◆ **Information provided**
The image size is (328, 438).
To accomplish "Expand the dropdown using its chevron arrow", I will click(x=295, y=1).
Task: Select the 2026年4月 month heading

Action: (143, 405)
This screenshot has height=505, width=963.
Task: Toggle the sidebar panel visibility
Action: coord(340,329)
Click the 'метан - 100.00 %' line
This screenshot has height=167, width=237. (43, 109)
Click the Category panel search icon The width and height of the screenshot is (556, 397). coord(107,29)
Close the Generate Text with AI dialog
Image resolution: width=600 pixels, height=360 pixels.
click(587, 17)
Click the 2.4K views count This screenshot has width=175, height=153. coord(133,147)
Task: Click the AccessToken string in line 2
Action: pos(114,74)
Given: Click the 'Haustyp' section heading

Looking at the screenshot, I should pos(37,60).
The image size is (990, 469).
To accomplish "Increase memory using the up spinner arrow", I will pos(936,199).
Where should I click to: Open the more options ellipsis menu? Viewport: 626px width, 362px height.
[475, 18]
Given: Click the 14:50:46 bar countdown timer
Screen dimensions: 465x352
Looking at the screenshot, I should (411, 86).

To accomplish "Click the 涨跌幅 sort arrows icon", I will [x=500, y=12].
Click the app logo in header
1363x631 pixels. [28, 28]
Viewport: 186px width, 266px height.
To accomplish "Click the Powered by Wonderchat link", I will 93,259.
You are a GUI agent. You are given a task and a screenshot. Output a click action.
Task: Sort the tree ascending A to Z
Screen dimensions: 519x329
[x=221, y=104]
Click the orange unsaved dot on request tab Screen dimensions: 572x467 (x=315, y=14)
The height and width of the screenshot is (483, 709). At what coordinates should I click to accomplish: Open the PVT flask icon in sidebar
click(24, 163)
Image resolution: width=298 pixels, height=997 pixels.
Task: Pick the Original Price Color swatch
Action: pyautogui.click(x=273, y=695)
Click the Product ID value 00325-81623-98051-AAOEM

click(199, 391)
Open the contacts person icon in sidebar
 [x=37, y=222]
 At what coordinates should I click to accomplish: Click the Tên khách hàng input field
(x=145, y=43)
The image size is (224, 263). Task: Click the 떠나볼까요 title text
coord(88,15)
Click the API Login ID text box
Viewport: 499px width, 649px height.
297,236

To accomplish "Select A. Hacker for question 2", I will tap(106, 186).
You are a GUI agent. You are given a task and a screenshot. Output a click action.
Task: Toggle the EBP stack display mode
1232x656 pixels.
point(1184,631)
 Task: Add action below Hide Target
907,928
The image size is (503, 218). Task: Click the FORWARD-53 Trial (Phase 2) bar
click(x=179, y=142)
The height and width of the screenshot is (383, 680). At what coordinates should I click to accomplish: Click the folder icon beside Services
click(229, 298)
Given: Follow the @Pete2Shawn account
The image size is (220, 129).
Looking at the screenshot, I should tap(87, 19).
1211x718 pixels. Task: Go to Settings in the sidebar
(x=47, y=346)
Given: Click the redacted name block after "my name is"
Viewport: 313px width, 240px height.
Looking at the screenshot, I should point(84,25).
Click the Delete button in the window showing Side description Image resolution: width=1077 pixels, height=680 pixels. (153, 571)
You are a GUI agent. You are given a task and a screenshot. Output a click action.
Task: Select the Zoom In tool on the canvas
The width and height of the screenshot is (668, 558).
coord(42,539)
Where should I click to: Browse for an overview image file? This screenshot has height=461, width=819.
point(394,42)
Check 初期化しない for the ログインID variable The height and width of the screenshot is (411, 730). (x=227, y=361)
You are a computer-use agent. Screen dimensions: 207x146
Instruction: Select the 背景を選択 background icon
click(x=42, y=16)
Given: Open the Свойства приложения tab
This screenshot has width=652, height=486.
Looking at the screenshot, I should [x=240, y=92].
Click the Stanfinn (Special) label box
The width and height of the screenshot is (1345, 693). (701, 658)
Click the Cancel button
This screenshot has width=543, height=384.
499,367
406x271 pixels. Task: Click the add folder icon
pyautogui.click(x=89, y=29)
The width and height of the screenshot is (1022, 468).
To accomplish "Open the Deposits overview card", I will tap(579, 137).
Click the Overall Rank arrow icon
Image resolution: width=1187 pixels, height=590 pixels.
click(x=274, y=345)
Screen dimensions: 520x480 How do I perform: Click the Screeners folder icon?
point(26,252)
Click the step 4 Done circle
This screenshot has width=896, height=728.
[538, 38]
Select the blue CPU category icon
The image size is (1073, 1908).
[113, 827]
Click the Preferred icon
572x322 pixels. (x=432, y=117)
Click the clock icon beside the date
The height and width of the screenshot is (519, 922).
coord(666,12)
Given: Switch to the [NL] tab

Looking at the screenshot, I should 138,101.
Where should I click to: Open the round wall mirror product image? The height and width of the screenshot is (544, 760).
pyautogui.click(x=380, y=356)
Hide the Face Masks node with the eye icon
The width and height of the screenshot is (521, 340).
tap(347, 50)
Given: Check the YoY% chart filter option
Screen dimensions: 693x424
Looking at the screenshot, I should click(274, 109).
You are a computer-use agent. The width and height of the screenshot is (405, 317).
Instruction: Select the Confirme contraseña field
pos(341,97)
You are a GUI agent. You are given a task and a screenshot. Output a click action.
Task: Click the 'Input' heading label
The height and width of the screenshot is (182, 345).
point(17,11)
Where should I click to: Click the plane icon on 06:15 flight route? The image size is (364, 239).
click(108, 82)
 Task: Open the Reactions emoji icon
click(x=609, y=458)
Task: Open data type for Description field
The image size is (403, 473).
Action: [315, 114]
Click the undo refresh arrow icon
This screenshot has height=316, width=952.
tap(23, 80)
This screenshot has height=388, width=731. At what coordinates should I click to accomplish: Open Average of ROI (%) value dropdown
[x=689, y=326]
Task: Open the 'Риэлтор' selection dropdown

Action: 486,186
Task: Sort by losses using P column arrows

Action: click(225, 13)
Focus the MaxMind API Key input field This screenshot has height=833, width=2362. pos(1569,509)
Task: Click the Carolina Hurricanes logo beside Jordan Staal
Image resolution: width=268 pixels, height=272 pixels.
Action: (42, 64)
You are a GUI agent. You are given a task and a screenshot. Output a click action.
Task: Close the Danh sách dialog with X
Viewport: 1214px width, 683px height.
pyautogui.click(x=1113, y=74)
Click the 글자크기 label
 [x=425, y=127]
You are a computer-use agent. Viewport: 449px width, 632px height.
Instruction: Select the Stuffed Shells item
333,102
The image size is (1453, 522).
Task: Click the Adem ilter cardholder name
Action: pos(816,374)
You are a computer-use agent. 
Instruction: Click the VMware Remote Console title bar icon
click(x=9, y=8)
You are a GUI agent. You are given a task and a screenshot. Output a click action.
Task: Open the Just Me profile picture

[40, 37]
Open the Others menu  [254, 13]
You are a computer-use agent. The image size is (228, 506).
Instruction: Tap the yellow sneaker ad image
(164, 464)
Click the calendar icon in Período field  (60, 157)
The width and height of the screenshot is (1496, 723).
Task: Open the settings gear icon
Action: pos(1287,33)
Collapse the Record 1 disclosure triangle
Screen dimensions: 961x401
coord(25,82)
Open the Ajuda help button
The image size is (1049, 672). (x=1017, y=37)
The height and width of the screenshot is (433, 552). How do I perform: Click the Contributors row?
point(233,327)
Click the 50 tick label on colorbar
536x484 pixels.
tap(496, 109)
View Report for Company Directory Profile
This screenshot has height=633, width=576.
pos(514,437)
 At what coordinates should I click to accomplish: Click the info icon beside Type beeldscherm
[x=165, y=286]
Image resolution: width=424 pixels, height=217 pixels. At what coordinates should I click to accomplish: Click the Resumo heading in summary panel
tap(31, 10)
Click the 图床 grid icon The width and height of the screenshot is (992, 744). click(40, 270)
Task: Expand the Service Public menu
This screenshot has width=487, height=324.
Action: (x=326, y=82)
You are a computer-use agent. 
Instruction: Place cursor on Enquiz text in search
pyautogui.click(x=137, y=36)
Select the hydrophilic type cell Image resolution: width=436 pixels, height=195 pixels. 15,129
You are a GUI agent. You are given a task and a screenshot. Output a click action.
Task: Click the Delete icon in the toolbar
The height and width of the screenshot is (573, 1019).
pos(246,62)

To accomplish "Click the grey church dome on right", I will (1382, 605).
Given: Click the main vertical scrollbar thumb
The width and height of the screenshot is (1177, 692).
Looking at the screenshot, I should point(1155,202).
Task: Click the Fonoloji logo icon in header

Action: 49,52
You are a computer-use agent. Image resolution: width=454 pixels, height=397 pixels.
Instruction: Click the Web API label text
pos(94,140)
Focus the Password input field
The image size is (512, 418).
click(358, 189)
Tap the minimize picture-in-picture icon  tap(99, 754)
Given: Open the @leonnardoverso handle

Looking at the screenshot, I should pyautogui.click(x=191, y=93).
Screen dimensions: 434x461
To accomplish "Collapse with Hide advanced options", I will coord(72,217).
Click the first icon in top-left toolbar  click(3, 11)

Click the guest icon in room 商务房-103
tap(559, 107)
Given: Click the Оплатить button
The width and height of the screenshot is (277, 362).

◆ **Task requirements**
Retype word for word everything in the listing above from the line that holds "Given: Click the redacted" down to the line that holds "Click the Overall Rank arrow icon". Keep both end lines and leave out the rest.

◆ **Result of this task**
Given: Click the redacted name block after "my name is"
Viewport: 313px width, 240px height.
Looking at the screenshot, I should point(84,25).
Click the Delete button in the window showing Side description Image resolution: width=1077 pixels, height=680 pixels. (153, 571)
You are a GUI agent. You are given a task and a screenshot. Output a click action.
Task: Select the Zoom In tool on the canvas
The width and height of the screenshot is (668, 558).
coord(42,539)
Where should I click to: Browse for an overview image file? This screenshot has height=461, width=819.
point(394,42)
Check 初期化しない for the ログインID variable The height and width of the screenshot is (411, 730). (x=227, y=361)
You are a computer-use agent. Screen dimensions: 207x146
Instruction: Select the 背景を選択 background icon
click(x=42, y=16)
Given: Open the Свойства приложения tab
This screenshot has width=652, height=486.
Looking at the screenshot, I should [x=240, y=92].
Click the Stanfinn (Special) label box
The width and height of the screenshot is (1345, 693). (701, 658)
Click the Cancel button
This screenshot has width=543, height=384.
499,367
406x271 pixels. Task: Click the add folder icon
pyautogui.click(x=89, y=29)
The width and height of the screenshot is (1022, 468).
To accomplish "Open the Deposits overview card", I will tap(579, 137).
Click the Overall Rank arrow icon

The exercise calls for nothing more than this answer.